Innodata
| Current "Green Screen" Stock |
GreenDotBot AI Analysis
Business Overview / Sources of Revenue
**Innodata (INOD)** is a global data engineering company specializing in AI data preparation, annotation, model training, deployment, and integration services across segments like Digital Data Solutions (DDS), Synodex, and Agility.[1][2]
It earns revenue primarily by providing AI datasets, human-in-the-loop annotation, generative AI training data, safety testing, and enterprise platforms for industries including tech, healthcare, finance, and defense, serving Big Tech and governments.[1][2][3]
No specific percentage breakdown of revenue sources by segment is available in recent data; total TTM revenue was US$238.47m.[1]
Revenue Growth Potential and Recurrence
Innodata’s revenue base is **increasingly recurring but still meaningfully project‑based**. Management highlights “annual recurring revenue” from multi‑year trust‑and‑safety and model‑evaluation contracts with Big Tech customers, but also warns that most DDS contracts are at‑will and customers can reduce or cancel projects, underscoring limited contractual visibility.[2][3]
Growth has been exceptional: revenue grew from **$86.8M in 2023 to $170.5M in 2024** and then another 120% year‑over‑year in Q1 2025, with 79% and 20% organic growth in Q2 and Q3 2025 respectively.[1][2][4][6][7] Management guided to **≥40% revenue growth for full‑year 2025**.[2][3]
Over the next 5+ years, if Innodata maintains strong Big Tech relationships and AI data demand persists, a **high‑teens to 30%+ annual growth range** appears plausible but dependent on continued AI investment cycles and customer concentration risk (inference based on recent run‑rate and guidance).[1][2][7]
Economic Moat Factors
Innodata (INOD) has a **narrow economic moat** driven by **niche expertise** in high-precision AI data engineering for Big Tech and government contracts, creating **switching costs** for clients reliant on its "smart data" platforms and model-safety frameworks.[2][4] Proprietary tools and partnerships with five "Magnificent Seven" firms, plus $68M pre-training deals, hint at **unique assets** and potential **network effects** in the AI supply chain.[2][4]
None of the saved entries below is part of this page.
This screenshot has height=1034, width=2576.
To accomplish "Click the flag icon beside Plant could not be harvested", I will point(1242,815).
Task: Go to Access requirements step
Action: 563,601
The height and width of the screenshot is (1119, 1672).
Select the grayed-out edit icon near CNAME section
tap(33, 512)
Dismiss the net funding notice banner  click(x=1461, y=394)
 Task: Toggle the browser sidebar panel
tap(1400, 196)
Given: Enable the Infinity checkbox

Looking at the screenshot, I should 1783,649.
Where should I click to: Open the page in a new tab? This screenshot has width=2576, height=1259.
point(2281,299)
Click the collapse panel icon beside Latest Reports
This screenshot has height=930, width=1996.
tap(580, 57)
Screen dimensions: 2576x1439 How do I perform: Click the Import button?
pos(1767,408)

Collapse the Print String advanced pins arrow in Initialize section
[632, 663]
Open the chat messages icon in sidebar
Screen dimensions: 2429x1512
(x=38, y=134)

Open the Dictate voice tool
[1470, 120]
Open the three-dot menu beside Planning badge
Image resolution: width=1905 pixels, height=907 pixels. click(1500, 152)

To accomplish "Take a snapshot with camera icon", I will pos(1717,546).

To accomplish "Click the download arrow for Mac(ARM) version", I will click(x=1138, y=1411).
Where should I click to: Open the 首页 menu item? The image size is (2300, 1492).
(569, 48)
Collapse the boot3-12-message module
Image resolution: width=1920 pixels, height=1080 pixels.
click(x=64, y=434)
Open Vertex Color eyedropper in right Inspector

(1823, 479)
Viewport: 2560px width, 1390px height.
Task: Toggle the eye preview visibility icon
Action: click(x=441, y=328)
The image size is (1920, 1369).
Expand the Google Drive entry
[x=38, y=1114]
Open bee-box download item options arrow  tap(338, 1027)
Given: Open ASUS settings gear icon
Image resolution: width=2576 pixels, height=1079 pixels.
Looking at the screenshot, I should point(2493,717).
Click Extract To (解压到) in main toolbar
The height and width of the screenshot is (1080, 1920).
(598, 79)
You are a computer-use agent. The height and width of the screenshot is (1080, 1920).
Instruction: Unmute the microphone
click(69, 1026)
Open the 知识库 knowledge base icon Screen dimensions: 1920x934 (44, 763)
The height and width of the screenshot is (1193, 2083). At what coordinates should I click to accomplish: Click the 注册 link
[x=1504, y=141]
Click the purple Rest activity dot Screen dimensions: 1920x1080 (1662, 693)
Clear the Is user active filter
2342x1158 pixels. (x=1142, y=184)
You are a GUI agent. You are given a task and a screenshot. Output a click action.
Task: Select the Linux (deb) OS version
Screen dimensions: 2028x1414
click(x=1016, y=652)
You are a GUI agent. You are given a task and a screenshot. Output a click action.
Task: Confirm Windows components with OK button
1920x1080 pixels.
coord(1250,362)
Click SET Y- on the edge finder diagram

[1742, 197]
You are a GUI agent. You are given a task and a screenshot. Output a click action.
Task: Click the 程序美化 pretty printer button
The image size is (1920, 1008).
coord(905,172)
However, **client concentration** (61% from one customer) undermines durability, with limited **brand power**, **economies of scale**, or insurmountable barriers vs. rivals like Cognizant.[2] High growth (45%+ 2025 revenue guidance) relies on volatile AI demand, not a wide moat.[4] (98 words)
Leadership
**Jack Abuhoff** serves as Innodata's (INOD) **CEO and Chairman**. He is not a founder (company founded 1988), and tenure details are unavailable from sources. Ownership stake is not disclosed. Recent 2025 changes include **Rahul Singhal** as President & Chief Revenue Officer, **Daniel H. (Don) Callahan** and **Gen. (Ret.) Richard D. Clarke** as new independent directors, and **Stewart Massey** as Lead Independent Director. Other execs: Amy Agress (General Counsel), AK Mishra (EVP & COO).[1][3][4][5][6] (78 words)
Financial Health
Innodata’s balance sheet is **very healthy**: it is **debt-free** with about **$73.9M in cash and short-term investments**, so cash-to-debt is effectively infinite.[2]
The company is now a **consistent free cash flow generator**, with strong working capital and cash build, although precise recent **FCF margin** is not explicitly disclosed in sources provided.[1][2]
Innodata has been **net dilutive** over time, issuing shares rather than meaningfully repurchasing; there is no evidence of a sustained buyback program.[2]